-- Aim of the task --
List every username that posts in the forum thread below about V-I limiters, naming each one once.

-- Text section --
=-=-=-=-=

Welcome to Solid State Guitar Amp Forum | DIY Guitar Amplifiers. Please login or sign up.

April 27, 2024, 07:14:25 PM

Login with username, password and session length

Recent Posts

 

better clipping protection than V-I limiter?

Started by Neosho, September 09, 2009, 10:11:40 PM

Previous topic - Next topic

Neosho

Does anyone have links to a better design than the usual V-I limiter?  I think the V-I limiter would degrade the sound of a guitar very much.  First, even in an ideal simulation you can see it cuts off the tops of the signal, making distortion that is obvious.  In the real world the V-I limiter would also cause DC imbalance because the components that limit the positive peaks are going to be different than the negative simply because of part-to-part tolerance variation.  Also in the real world the music signals are not symmetrical sine waves that would clip evenly.  Instead the positive peaks of the music signal might be very narrow while the bottoms are wider.  So you might only limit the positive peaks, thus causing another source of DC imbalance.  The DC imbalance is not good for the speaker, so the supply will be affected, and this will lead to further degradation of the limiting. 

I also don't like the idea of the V-I limiter because you have two control loops fighting for control of the signal (the global negative feedback versus the local control of the limiter).  It seems like timing problems will arise during transitions (into & out of limiting).

So is there a better method?

R.G.

A lot depends on what you consider better.

V-I limiters are not there to limit the signal from overloading the amp. They are there to prevent damage to the amp. It doesn't much matter what a damage-prevention method sounds like, if not having it means smoke and flames  - or just dead, permanent silence - pouring out of the amplifier box.

Your observations on the sound and limitations of V-I limiters are correct. So you need to ask yourself: would you rather listen to the V-I limiters sometimes inserting a bit of grak or to have to send the amplifier into the shop to have the output transistors replaced whenever the V-I limiters operated?

teemuk

I think there's also the issue that the very simplest VI limiter (the one with just resistor divider circuit controlling the base) cannot be adjusted properly to detect the safe operating area of a device. The safest SOA approximation will cause clipping during normal operating conditions, the unsafe and inaudible one is, well, unsafe.

This phenomenon has been known since the 1970's and the circuit can be improved tremendously as is documented for example by Eric Mendenhall in his patent and AES whitepaper. Built properly, the VI limiter can be made perfectly inaudible under normal operating conditions.

Joe

You can use zener diode limiting (look at some Fender SS schematics). This arrangement may not handle a short for as long, though.

Neosho

...It doesn't much matter what a damage-prevention method sounds like, if not having it means smoke and flames  - or just dead, permanent silence - pouring out of the amplifier box...

...would you rather listen to the V-I limiters sometimes inserting a bit of grak or to have to send the amplifier into the shop to have the output transistors replaced whenever the V-I limiters operated?...

Hi R.G.,

I am not sure the picture is as back/white as you paint it.  I was hoping someone would reply with a link to some superior limiter design, something that was better than the typical V-I limiter.  I think we all recognize that vacuum tubes don't use V-I limiters, and when overdriven into clipping they do not usually cause smoke & flames.  So it seems to me there ought to be a SS limiter that avoids "grak" yet also protects against damage to the outputs.


R.G.

=-=-=-=-=

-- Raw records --

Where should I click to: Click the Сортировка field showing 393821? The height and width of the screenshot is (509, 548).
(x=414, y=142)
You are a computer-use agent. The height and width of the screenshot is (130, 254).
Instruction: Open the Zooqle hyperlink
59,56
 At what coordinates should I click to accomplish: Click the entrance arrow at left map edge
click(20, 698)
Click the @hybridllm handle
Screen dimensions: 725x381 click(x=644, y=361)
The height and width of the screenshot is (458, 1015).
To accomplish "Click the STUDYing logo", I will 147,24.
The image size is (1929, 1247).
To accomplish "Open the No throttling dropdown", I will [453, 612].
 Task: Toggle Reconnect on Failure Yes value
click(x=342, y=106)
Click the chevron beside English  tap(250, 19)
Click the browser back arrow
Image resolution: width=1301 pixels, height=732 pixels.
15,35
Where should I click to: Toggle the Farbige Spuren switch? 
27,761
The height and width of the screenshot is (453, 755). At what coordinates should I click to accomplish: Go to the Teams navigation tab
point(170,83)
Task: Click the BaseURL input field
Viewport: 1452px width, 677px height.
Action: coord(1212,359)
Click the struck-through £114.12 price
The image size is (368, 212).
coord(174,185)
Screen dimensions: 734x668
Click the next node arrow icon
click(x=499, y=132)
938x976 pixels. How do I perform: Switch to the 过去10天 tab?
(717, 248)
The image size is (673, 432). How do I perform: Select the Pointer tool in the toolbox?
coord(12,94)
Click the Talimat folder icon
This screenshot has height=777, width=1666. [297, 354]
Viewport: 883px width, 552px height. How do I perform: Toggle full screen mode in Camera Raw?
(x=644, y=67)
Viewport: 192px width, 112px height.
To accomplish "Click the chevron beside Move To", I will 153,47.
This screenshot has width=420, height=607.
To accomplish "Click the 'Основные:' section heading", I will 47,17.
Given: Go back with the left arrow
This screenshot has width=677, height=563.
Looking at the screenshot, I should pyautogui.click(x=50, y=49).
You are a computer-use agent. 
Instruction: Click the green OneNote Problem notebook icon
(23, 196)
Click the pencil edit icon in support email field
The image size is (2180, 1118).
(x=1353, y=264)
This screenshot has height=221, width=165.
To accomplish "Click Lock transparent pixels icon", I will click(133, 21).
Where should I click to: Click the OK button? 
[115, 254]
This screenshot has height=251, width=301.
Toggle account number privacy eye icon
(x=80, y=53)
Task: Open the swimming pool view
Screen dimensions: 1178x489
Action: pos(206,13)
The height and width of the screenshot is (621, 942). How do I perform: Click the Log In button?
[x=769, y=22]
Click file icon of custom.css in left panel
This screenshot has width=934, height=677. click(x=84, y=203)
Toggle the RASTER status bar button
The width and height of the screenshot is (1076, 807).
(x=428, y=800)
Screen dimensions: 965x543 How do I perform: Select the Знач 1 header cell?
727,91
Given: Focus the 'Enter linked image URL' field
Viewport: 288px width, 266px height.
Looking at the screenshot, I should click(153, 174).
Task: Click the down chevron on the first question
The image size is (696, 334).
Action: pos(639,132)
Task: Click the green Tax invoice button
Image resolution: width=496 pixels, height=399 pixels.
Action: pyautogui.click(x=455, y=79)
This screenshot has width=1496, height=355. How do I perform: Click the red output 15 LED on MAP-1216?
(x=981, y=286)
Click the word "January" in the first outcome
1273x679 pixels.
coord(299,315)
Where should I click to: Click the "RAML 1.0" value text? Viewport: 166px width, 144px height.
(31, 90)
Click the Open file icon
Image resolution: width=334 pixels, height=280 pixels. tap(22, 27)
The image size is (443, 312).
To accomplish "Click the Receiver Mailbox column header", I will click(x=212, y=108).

=-=-=-=-=

-- Final answer --
Neosho, R.G., teemuk, Joe